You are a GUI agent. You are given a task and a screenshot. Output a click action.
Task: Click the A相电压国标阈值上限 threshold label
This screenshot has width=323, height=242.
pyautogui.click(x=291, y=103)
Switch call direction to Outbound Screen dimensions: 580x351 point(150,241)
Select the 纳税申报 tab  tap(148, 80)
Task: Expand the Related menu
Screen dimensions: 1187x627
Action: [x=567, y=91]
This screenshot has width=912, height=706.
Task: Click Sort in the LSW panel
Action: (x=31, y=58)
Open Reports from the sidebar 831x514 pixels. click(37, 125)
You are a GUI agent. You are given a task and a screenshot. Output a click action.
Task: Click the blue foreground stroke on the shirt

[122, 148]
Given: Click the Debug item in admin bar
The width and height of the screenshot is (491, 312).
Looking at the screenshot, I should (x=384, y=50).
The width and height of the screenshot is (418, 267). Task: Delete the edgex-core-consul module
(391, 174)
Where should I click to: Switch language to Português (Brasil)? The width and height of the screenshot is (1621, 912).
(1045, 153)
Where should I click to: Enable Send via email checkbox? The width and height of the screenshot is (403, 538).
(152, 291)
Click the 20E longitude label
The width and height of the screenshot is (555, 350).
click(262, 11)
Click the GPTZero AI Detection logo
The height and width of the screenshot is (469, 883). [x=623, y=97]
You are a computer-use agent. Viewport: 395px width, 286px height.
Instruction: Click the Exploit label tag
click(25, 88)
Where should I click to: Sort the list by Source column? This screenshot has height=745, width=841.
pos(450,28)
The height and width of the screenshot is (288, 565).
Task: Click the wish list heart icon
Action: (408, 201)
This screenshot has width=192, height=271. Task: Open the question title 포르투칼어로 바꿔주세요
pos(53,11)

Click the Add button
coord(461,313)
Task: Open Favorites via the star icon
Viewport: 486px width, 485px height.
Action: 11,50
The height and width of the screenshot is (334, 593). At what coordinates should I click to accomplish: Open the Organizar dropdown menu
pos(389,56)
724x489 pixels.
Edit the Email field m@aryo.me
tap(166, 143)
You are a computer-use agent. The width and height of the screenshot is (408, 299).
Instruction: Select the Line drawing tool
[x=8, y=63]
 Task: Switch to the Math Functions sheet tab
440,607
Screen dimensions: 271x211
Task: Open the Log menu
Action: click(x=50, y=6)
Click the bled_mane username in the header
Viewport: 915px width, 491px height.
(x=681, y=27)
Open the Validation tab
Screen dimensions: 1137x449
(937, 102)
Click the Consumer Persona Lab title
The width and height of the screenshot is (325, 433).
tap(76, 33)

------------------------------

### Your instructions
Your reply should match the data above exactly, line for line.

### Answer to the problem
You are a GUI agent. You are given a task and a screenshot. Output a click action.
Task: Click the A相电压国标阈值上限 threshold label
This screenshot has width=323, height=242.
pyautogui.click(x=291, y=103)
Switch call direction to Outbound Screen dimensions: 580x351 point(150,241)
Select the 纳税申报 tab  tap(148, 80)
Task: Expand the Related menu
Screen dimensions: 1187x627
Action: [x=567, y=91]
This screenshot has width=912, height=706.
Task: Click Sort in the LSW panel
Action: (x=31, y=58)
Open Reports from the sidebar 831x514 pixels. click(37, 125)
You are a GUI agent. You are given a task and a screenshot. Output a click action.
Task: Click the blue foreground stroke on the shirt

[122, 148]
Given: Click the Debug item in admin bar
The width and height of the screenshot is (491, 312).
Looking at the screenshot, I should (x=384, y=50).
The width and height of the screenshot is (418, 267). Task: Delete the edgex-core-consul module
(391, 174)
Where should I click to: Switch language to Português (Brasil)? The width and height of the screenshot is (1621, 912).
(1045, 153)
Where should I click to: Enable Send via email checkbox? The width and height of the screenshot is (403, 538).
(152, 291)
Click the 20E longitude label
The width and height of the screenshot is (555, 350).
click(262, 11)
Click the GPTZero AI Detection logo
The height and width of the screenshot is (469, 883). [x=623, y=97]
You are a computer-use agent. Viewport: 395px width, 286px height.
Instruction: Click the Exploit label tag
click(25, 88)
Where should I click to: Sort the list by Source column? This screenshot has height=745, width=841.
pos(450,28)
The height and width of the screenshot is (288, 565).
Task: Click the wish list heart icon
Action: (408, 201)
This screenshot has width=192, height=271. Task: Open the question title 포르투칼어로 바꿔주세요
pos(53,11)

Click the Add button
coord(461,313)
Task: Open Favorites via the star icon
Viewport: 486px width, 485px height.
Action: 11,50
The height and width of the screenshot is (334, 593). At what coordinates should I click to accomplish: Open the Organizar dropdown menu
pos(389,56)
724x489 pixels.
Edit the Email field m@aryo.me
tap(166, 143)
You are a computer-use agent. The width and height of the screenshot is (408, 299).
Instruction: Select the Line drawing tool
[x=8, y=63]
 Task: Switch to the Math Functions sheet tab
440,607
Screen dimensions: 271x211
Task: Open the Log menu
Action: click(x=50, y=6)
Click the bled_mane username in the header
Viewport: 915px width, 491px height.
(x=681, y=27)
Open the Validation tab
Screen dimensions: 1137x449
(937, 102)
Click the Consumer Persona Lab title
The width and height of the screenshot is (325, 433).
tap(76, 33)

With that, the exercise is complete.